Data in this exercise:
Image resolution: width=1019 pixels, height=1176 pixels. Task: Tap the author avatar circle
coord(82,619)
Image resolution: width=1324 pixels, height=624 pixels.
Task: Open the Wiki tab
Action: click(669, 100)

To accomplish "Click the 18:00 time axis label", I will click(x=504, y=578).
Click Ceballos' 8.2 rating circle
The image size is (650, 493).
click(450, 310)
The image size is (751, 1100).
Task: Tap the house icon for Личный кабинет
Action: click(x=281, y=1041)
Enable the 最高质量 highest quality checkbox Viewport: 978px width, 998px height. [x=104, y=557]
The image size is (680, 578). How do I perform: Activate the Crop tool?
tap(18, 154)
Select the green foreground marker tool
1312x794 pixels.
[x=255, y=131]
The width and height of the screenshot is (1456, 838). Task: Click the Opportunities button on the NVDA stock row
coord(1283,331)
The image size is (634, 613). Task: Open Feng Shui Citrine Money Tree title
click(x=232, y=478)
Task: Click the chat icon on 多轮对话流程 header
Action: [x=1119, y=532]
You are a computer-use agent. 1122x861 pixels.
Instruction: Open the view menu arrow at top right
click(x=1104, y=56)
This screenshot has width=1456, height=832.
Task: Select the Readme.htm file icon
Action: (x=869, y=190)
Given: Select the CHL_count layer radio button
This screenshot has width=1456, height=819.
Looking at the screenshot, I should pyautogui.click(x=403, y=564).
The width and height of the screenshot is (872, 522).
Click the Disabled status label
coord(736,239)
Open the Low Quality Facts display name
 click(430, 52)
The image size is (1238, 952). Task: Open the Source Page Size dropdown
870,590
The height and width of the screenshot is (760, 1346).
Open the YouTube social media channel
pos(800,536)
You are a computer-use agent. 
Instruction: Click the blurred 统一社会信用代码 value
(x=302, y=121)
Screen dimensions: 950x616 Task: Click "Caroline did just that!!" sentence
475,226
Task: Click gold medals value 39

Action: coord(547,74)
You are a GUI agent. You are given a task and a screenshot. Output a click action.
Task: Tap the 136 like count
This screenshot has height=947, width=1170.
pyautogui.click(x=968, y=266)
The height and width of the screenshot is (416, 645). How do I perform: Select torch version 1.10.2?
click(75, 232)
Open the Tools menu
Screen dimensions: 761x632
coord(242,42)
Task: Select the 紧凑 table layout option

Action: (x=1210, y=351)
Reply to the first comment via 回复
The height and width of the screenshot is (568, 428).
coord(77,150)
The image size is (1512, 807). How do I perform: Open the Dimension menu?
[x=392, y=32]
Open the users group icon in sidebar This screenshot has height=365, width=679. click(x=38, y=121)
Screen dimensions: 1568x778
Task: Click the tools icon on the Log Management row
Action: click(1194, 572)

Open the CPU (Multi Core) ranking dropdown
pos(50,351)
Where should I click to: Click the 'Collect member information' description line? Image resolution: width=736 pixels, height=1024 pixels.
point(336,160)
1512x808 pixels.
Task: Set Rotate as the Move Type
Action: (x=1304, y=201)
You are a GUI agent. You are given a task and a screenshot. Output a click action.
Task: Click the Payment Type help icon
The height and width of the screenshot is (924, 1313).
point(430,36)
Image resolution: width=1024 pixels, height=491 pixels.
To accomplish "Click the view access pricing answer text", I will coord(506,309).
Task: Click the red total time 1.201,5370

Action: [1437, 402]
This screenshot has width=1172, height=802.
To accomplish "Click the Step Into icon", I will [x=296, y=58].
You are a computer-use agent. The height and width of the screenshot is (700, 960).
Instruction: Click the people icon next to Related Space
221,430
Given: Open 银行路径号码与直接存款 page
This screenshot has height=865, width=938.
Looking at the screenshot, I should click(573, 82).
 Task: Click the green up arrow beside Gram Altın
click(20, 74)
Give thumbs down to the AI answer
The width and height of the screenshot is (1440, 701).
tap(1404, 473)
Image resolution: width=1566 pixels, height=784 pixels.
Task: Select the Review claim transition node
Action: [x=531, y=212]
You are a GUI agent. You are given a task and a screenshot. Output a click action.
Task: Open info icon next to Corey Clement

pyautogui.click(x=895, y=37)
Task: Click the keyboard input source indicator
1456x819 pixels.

Written task:
Reproduce every entry above word for word, keeping each line as it appears.

Response for this exercise:
Image resolution: width=1019 pixels, height=1176 pixels. Task: Tap the author avatar circle
coord(82,619)
Image resolution: width=1324 pixels, height=624 pixels.
Task: Open the Wiki tab
Action: click(669, 100)

To accomplish "Click the 18:00 time axis label", I will click(x=504, y=578).
Click Ceballos' 8.2 rating circle
The image size is (650, 493).
click(450, 310)
The image size is (751, 1100).
Task: Tap the house icon for Личный кабинет
Action: click(x=281, y=1041)
Enable the 最高质量 highest quality checkbox Viewport: 978px width, 998px height. [x=104, y=557]
The image size is (680, 578). How do I perform: Activate the Crop tool?
tap(18, 154)
Select the green foreground marker tool
1312x794 pixels.
[x=255, y=131]
The width and height of the screenshot is (1456, 838). Task: Click the Opportunities button on the NVDA stock row
coord(1283,331)
The image size is (634, 613). Task: Open Feng Shui Citrine Money Tree title
click(x=232, y=478)
Task: Click the chat icon on 多轮对话流程 header
Action: [x=1119, y=532]
You are a computer-use agent. 1122x861 pixels.
Instruction: Open the view menu arrow at top right
click(x=1104, y=56)
This screenshot has width=1456, height=832.
Task: Select the Readme.htm file icon
Action: (x=869, y=190)
Given: Select the CHL_count layer radio button
This screenshot has width=1456, height=819.
Looking at the screenshot, I should pyautogui.click(x=403, y=564).
The width and height of the screenshot is (872, 522).
Click the Disabled status label
coord(736,239)
Open the Low Quality Facts display name
 click(430, 52)
The image size is (1238, 952). Task: Open the Source Page Size dropdown
870,590
The height and width of the screenshot is (760, 1346).
Open the YouTube social media channel
pos(800,536)
You are a computer-use agent. 
Instruction: Click the blurred 统一社会信用代码 value
(x=302, y=121)
Screen dimensions: 950x616 Task: Click "Caroline did just that!!" sentence
475,226
Task: Click gold medals value 39

Action: coord(547,74)
You are a GUI agent. You are given a task and a screenshot. Output a click action.
Task: Tap the 136 like count
This screenshot has height=947, width=1170.
pyautogui.click(x=968, y=266)
The height and width of the screenshot is (416, 645). How do I perform: Select torch version 1.10.2?
click(75, 232)
Open the Tools menu
Screen dimensions: 761x632
coord(242,42)
Task: Select the 紧凑 table layout option

Action: (x=1210, y=351)
Reply to the first comment via 回复
The height and width of the screenshot is (568, 428).
coord(77,150)
The image size is (1512, 807). How do I perform: Open the Dimension menu?
[x=392, y=32]
Open the users group icon in sidebar This screenshot has height=365, width=679. click(x=38, y=121)
Screen dimensions: 1568x778
Task: Click the tools icon on the Log Management row
Action: click(1194, 572)

Open the CPU (Multi Core) ranking dropdown
pos(50,351)
Where should I click to: Click the 'Collect member information' description line? Image resolution: width=736 pixels, height=1024 pixels.
point(336,160)
1512x808 pixels.
Task: Set Rotate as the Move Type
Action: (x=1304, y=201)
You are a GUI agent. You are given a task and a screenshot. Output a click action.
Task: Click the Payment Type help icon
The height and width of the screenshot is (924, 1313).
point(430,36)
Image resolution: width=1024 pixels, height=491 pixels.
To accomplish "Click the view access pricing answer text", I will coord(506,309).
Task: Click the red total time 1.201,5370

Action: [1437, 402]
This screenshot has width=1172, height=802.
To accomplish "Click the Step Into icon", I will [x=296, y=58].
You are a computer-use agent. The height and width of the screenshot is (700, 960).
Instruction: Click the people icon next to Related Space
221,430
Given: Open 银行路径号码与直接存款 page
This screenshot has height=865, width=938.
Looking at the screenshot, I should click(573, 82).
 Task: Click the green up arrow beside Gram Altın
click(20, 74)
Give thumbs down to the AI answer
The width and height of the screenshot is (1440, 701).
tap(1404, 473)
Image resolution: width=1566 pixels, height=784 pixels.
Task: Select the Review claim transition node
Action: [x=531, y=212]
You are a GUI agent. You are given a task and a screenshot. Output a click action.
Task: Open info icon next to Corey Clement

pyautogui.click(x=895, y=37)
Task: Click the keyboard input source indicator
1456x819 pixels.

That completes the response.